Auch Fehldiagnosen seien leider weiterhin ein Problem. Beispiel sei etwa die Vermischung von chronischer Fatigue (ein Symptom bei vielen Erkrankungen) mit ME/CFS oder dem Nichterkennen von PEM, so Hoffmann. “Klassische Fehldiagnosen sind auch weiterhin noch oft die Verwechslung von POTS und Mastzellenüberaktivität mit Panikattacken oder einer Angststörung.” Daher sei die Wissensvermittlung der neuesten Erkenntnisse von zentraler Bedeutung.

Wünsche an die Politik

Von einer künftigen Bundesregierung wünschen sich die Expertinnen, dass die Versorgung der Patienten, “so wie es jetzt in der vorigen Periode bereits initiiert wurde, weiterverfolgt und ernst genommen wird”, sagte Untersmayr-Elsenhuber.

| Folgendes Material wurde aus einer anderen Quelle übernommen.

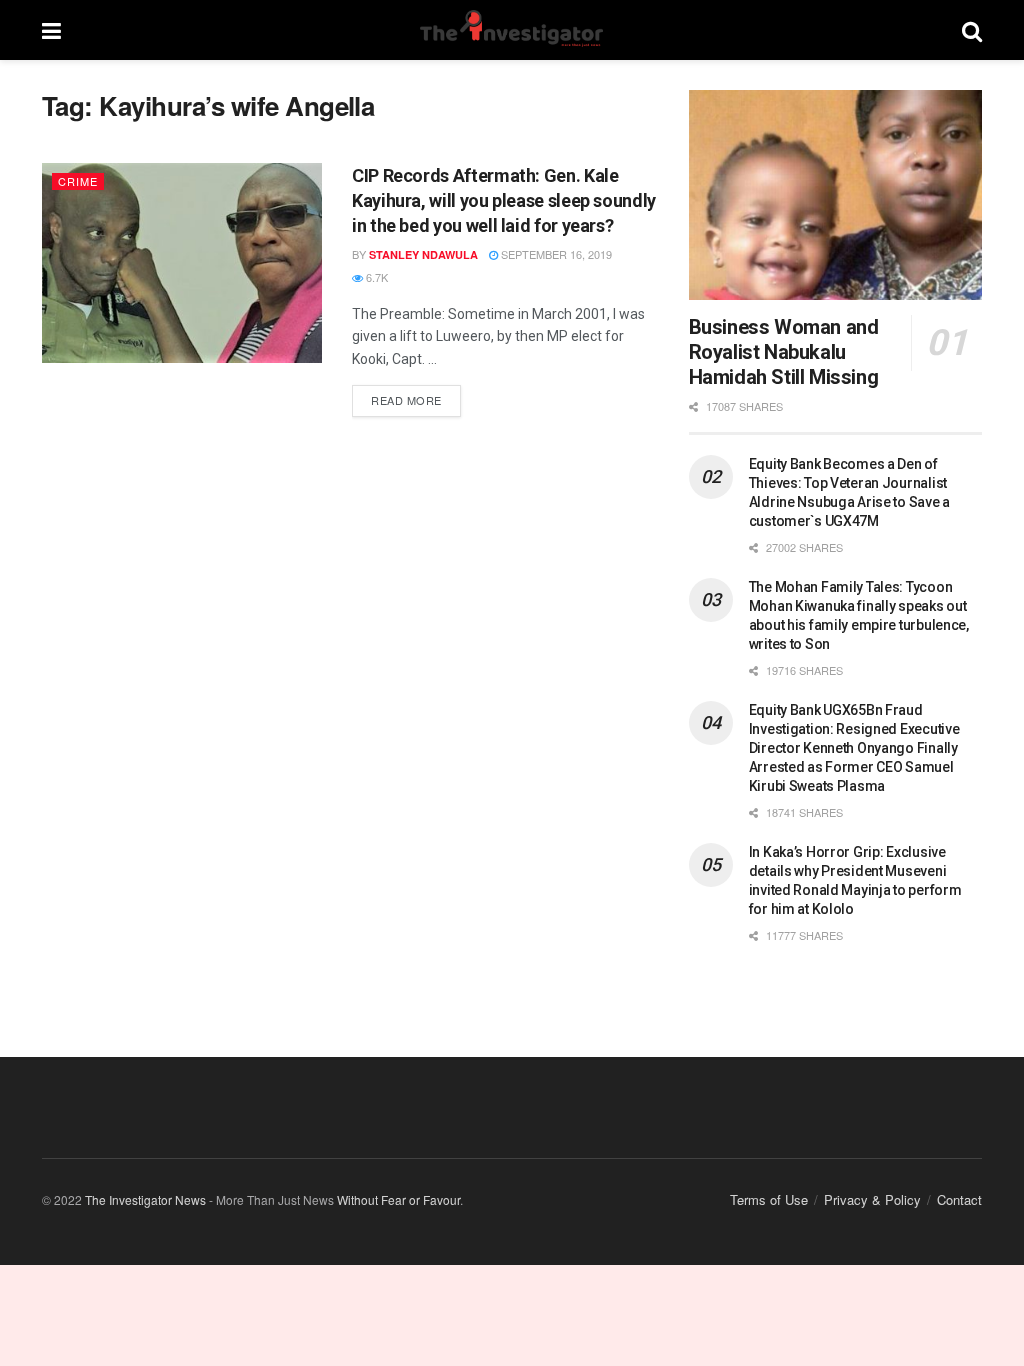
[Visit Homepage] (511, 30)
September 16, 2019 (555, 254)
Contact (959, 1199)
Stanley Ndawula (423, 254)
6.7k (375, 277)
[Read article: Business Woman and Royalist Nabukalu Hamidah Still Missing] (835, 195)
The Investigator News (145, 1199)
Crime (78, 181)
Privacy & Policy (872, 1199)
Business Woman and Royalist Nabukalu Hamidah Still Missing (784, 352)
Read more (416, 396)
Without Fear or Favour (398, 1199)
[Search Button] (972, 30)
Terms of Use (769, 1199)
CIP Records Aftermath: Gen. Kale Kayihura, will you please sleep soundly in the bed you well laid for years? (504, 200)
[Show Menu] (51, 30)
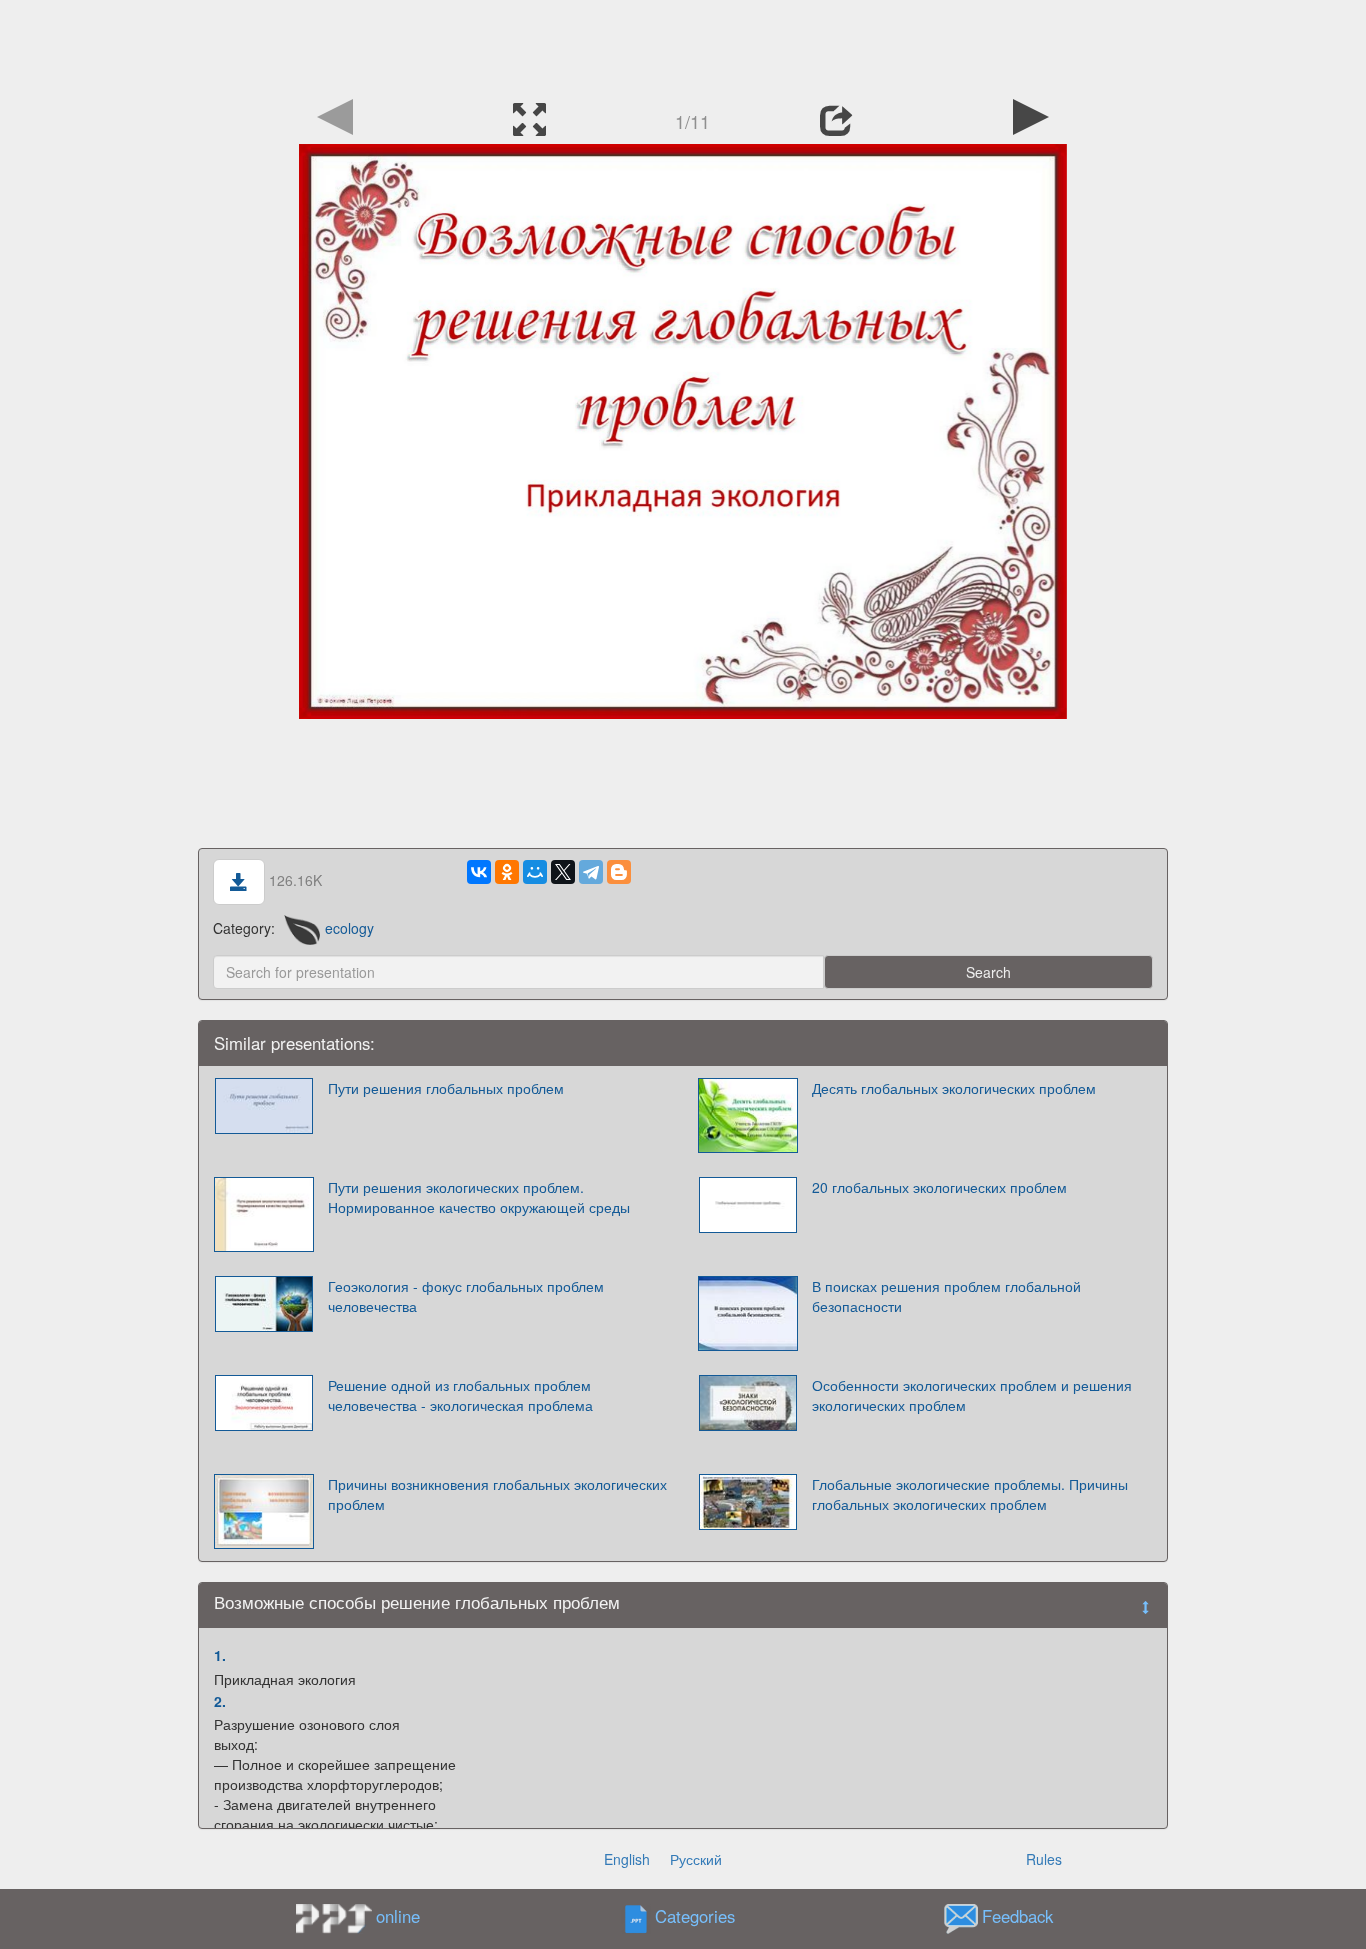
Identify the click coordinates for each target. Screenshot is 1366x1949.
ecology (349, 928)
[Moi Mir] (535, 872)
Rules (1044, 1859)
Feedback (1017, 1917)
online (398, 1916)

Natürlich gehe es dabei immer auch ums Geld, “weil Anlaufstellen werden etwas kosten, wenn man versucht, das bestmöglich umzusetzen”. Auch vermehrte Forschungsförderung ist den Referenzzentrums-Leiterinnen ein Anliegen.

Untersmayr-Elsenhuber betonte auch die Folgen, wenn diese Felder nicht angegangen werden: “Es kostet auch etwas, wenn man die Patienten nicht versorgt oder wenn die Patienten im Gesundheitssystem immer wieder verschiedensten Stellen anlaufen und dann eben nicht adäquat versorgt sind.” Und man müsse auch überlegen, was es volkswirtschaftlich bedeutet, wenn man diese Patienten im Arbeitssystem verliert. “Es betrifft eine junge Patientengruppe, es betrifft Patienten, die eigentlich im Arbeitsalltag gebraucht werden. Es ist nicht nur immer eine Frage, was investiert man, sondern was erhält man auch dadurch, wenn man frühzeitig die Erkrankung erkennt und bestmöglichst behandelt.”